Cette position d’autorité à l’œuvre dans la voix, le langage et la parole s’illustre dans l’exercice de diction que propose l’installation Learning to Speak Sense (2015) d’Olivia Plender. Une voix féminine suit les instructions d’une voix masculine, répétant et imitant les phrases et les intonations. Jouant le rôle de Pygmalion, la voix masculine n’hésite pas à corriger son interlocutrice. Olivia Plender s’inspire de son expérience personnelle. À la suite d’une maladie, l’artiste perd durant une année la faculté de parler. Elle est ainsi privée de sa voix puis contrainte à la rééducation vocale. Sur une toile sont reproduites les phrases qu’elle doit répéter lors de ses exercices à l’hôpital : « Many Maids Make Much Noise » (« Beaucoup de jeunes filles font beaucoup de bruit ») ou « Militant Miner Means More Money » (« Mineur militant signifie plus d’argent »). Outre l’intérêt de comporter une allitération, ces exemples communiquent des messages politiques. Cela permet de souligner, en particulier dans un autre contexte éducatif et institutionnel qu’est l’école, que l’apprentissage des schémas vocaux et l’acquisition du langage reposent sur la reproduction et l’intégration de normes.

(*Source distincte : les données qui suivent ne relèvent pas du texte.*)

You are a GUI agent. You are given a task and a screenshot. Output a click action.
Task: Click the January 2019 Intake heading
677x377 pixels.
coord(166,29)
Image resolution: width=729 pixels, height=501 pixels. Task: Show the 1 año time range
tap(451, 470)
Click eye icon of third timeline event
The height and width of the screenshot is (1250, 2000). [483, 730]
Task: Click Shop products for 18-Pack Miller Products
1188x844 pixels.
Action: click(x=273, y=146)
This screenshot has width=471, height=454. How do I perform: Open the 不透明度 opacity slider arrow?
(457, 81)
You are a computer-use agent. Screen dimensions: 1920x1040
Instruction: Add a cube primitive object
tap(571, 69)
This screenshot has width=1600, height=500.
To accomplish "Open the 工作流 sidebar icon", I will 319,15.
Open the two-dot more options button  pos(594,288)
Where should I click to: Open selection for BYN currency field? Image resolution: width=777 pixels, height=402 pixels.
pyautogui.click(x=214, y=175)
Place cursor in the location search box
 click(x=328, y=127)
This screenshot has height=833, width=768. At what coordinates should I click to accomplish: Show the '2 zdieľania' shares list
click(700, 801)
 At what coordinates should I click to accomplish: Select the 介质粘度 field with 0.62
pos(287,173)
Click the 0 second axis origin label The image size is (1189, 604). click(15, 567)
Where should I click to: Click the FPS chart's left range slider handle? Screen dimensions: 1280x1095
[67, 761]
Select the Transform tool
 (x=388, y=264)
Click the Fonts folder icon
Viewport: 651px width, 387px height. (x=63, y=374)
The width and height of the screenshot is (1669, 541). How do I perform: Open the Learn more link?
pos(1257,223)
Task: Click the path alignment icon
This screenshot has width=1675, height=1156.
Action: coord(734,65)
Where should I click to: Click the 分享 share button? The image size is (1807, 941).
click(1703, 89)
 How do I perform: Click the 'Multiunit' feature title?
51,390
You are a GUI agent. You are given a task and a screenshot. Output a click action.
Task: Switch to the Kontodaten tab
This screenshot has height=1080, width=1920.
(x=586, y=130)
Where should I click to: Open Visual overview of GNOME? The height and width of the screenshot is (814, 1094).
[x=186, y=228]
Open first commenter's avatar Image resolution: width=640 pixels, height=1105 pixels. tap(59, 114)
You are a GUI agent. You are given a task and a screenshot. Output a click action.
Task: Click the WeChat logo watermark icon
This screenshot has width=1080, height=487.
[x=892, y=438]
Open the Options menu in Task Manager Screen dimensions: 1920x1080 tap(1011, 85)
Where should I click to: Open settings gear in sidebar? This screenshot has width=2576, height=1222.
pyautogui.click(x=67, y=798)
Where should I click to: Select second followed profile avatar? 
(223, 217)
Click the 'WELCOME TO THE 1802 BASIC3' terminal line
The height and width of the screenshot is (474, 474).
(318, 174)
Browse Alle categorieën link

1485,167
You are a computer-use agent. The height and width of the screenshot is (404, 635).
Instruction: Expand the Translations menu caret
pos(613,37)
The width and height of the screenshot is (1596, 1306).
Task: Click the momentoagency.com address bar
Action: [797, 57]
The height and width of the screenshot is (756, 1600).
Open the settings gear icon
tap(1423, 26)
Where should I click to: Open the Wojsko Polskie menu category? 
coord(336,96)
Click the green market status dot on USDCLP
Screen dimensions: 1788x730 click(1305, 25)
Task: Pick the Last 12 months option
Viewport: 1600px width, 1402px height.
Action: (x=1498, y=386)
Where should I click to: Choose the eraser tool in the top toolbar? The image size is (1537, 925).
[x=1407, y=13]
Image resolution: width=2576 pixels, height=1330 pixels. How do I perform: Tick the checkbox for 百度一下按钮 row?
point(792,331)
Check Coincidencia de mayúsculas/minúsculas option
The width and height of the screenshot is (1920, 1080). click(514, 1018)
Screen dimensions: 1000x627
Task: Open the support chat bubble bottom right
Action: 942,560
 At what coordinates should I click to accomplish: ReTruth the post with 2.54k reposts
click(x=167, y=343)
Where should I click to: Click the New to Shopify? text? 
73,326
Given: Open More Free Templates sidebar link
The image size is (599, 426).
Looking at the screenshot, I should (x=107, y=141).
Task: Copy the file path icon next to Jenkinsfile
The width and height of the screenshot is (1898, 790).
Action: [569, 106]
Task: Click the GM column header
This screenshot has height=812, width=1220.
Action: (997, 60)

Cette problématique de la construction et de la diffusion des savoirs apparaît dans les travaux de Jesse Jones et Camille Ducellier, deux artistes explorant la thématique de la sorcière. Créée pour l’exposition et dans la continuité de son installation/performance Tremble Tremble présentée lors de la Biennale de Venise en 2017, l’œuvre Thou shalt not suffer (2019) de Jesse Jones est notamment constituée de quatre marteaux gravés. La subversion passe à nouveau par les mots puisque la phrase « tu ne permettras point aux sorcières de vivre » issue du Malleus Maleficarum (le « Marteau des Sorcières »), traité employé dans la chasse aux sorcières, devient « tu ne souffriras point ». L’histoire des procès en sorcellerie permet d’interroger cette perception des savoirs autres comme menaces. Dans Sorcières, mes sœurs (2010), Camille Ducellier emprunte à la forme documentaire pour nous donner à voir cinq portraits de femmes et/ou féministes évoquant face caméra leur pratique, sexuelle entre autres, individuelle et/ou collective, s’agissant par là de produire leurs propres savoirs et récits.

De quel côté de la porte nous situons-nous ? L’exposition At the Gates nous questionne finalement sur notre capacité à franchir les seuils, c’est-à-dire à entrer, dans la loi par exemple, ou à en sortir, au risque parfois d’être enfermé dehors comme l’homme de la campagne chez Kafka. Être aux portes, c’est aussi une réflexion sur le presque avec l’arrière goût d’insatisfaction qu’il est susceptible de laisser.